Work request: Whenever a line in the records below holds the string "Given", include it in the count, and state the number alone.

Data supplied:
_ _ _ _
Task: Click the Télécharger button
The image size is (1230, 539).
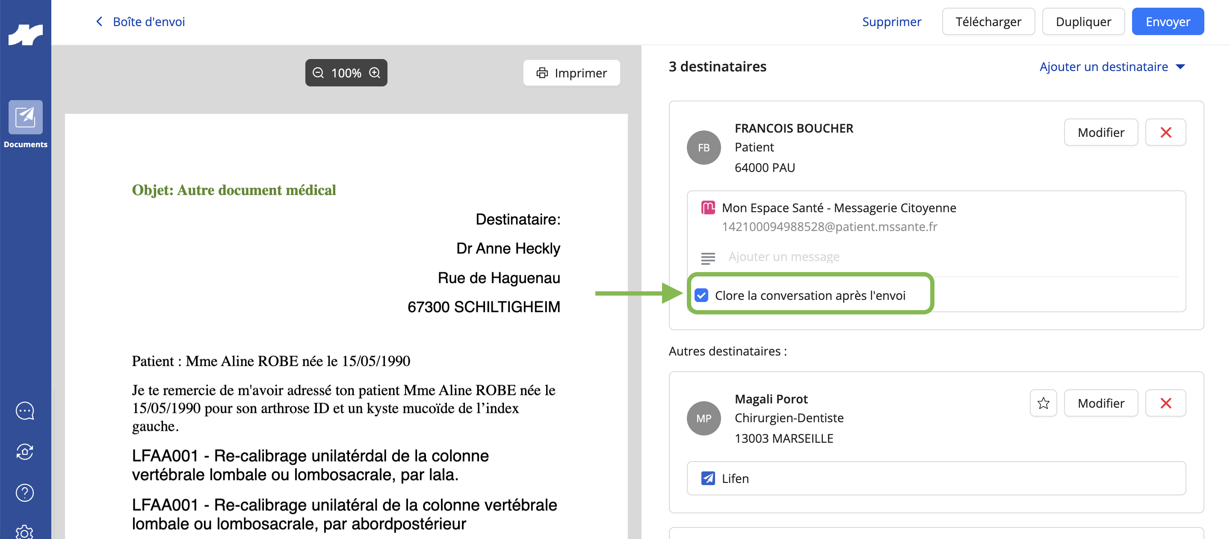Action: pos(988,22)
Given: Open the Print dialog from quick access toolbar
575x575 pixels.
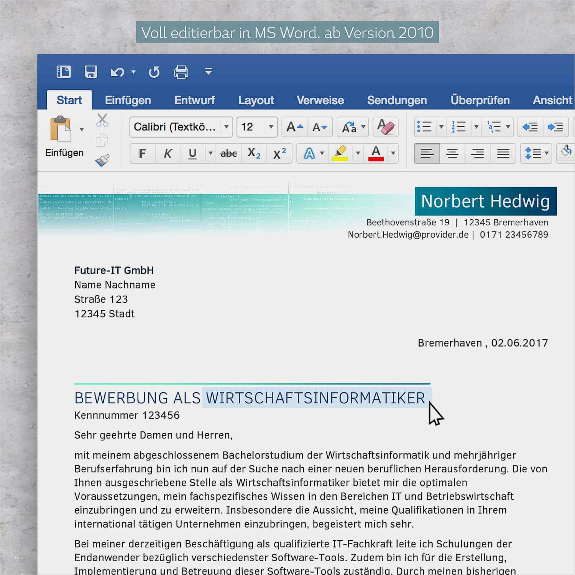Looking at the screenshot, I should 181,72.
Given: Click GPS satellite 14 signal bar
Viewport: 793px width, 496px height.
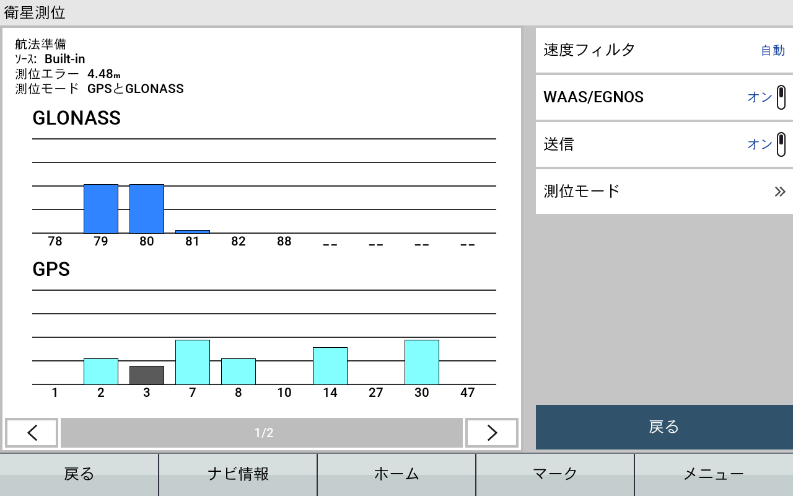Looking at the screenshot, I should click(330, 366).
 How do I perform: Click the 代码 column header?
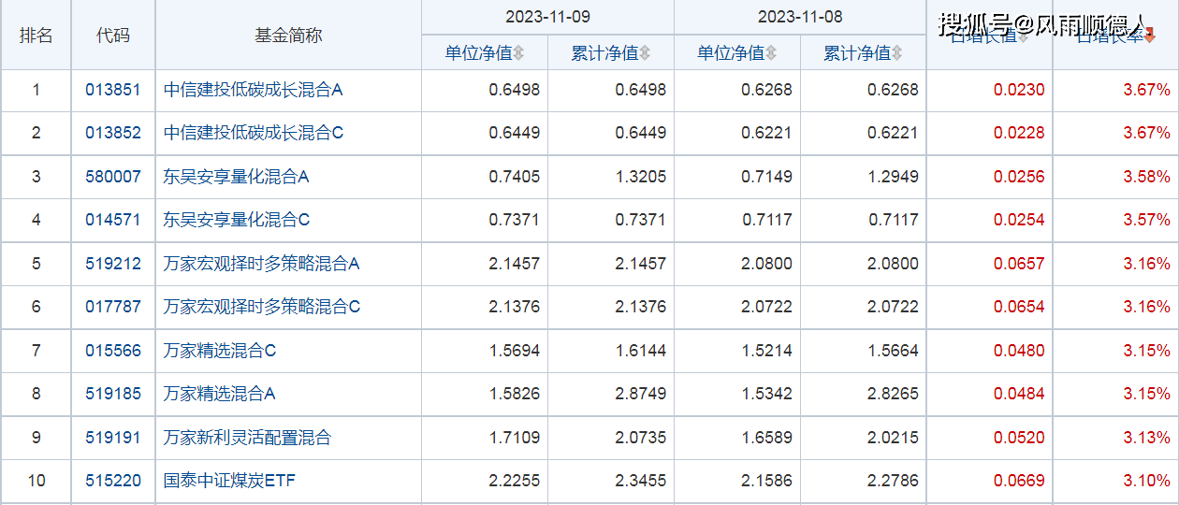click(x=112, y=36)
_ _ _ _
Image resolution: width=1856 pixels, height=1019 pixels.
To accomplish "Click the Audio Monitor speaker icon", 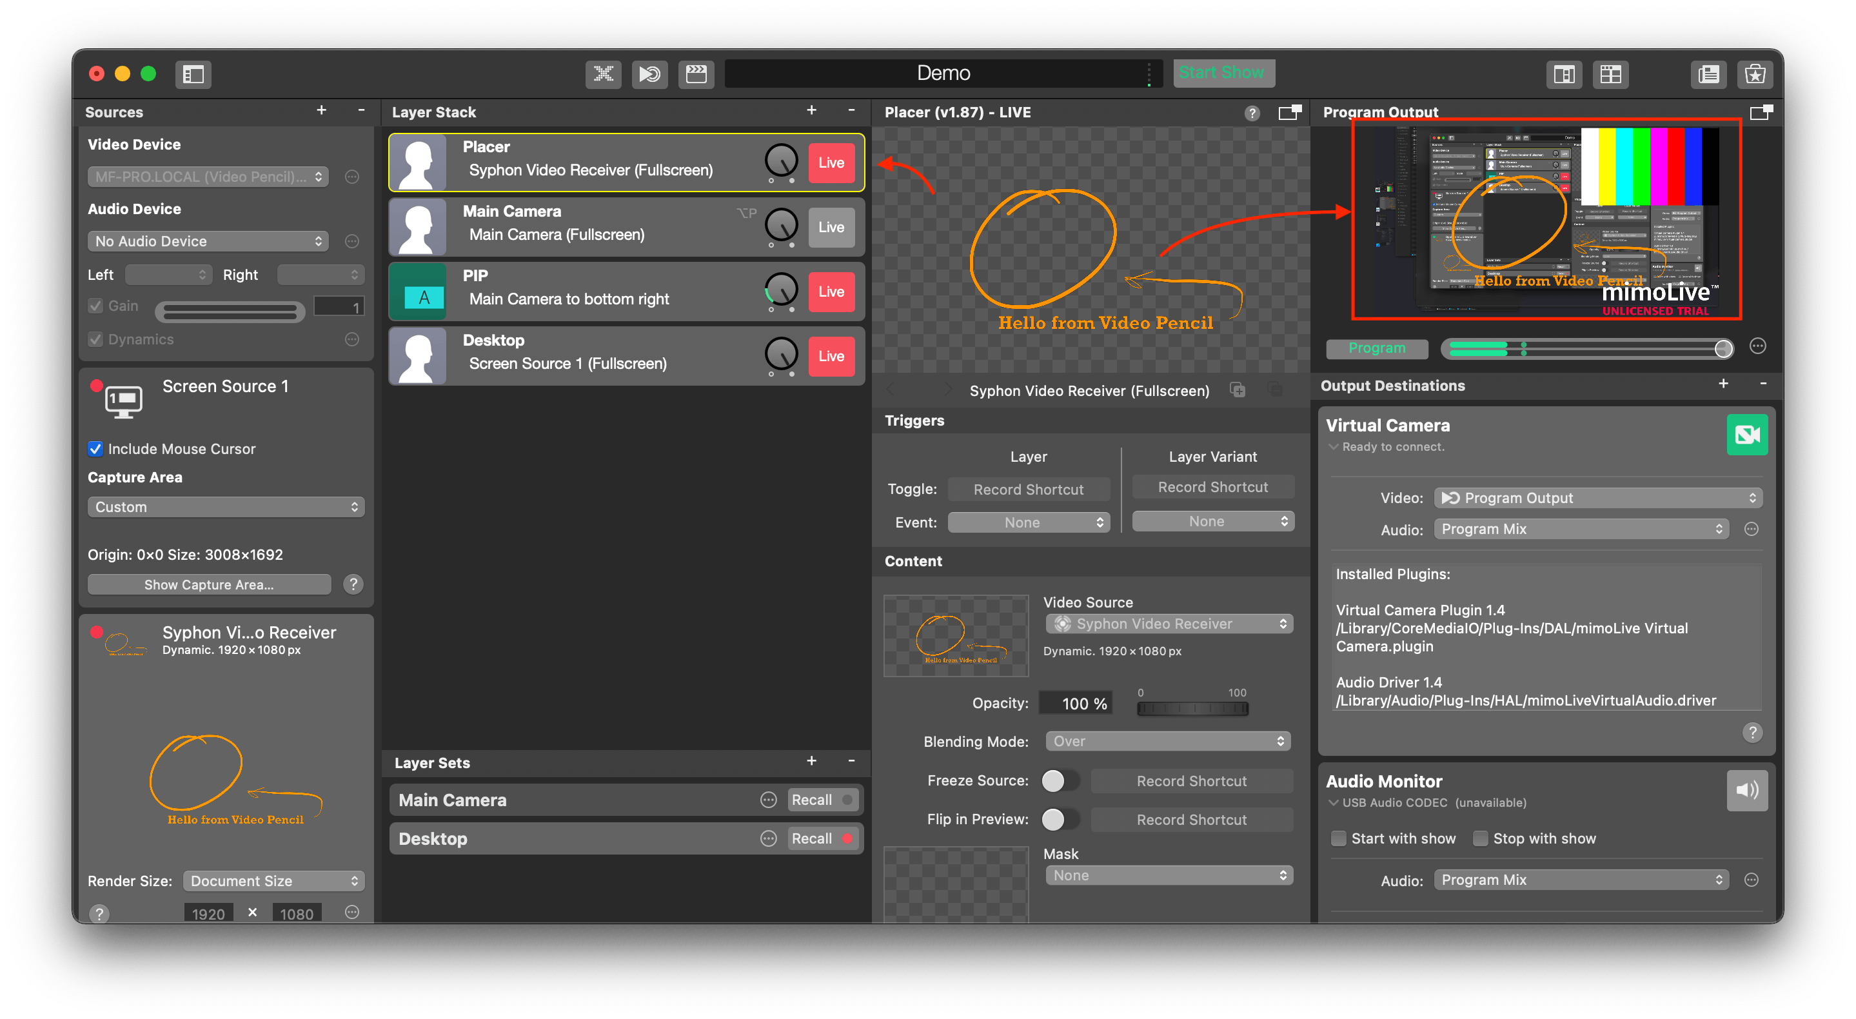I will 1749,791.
_ _ _ _
Answer to the problem: 2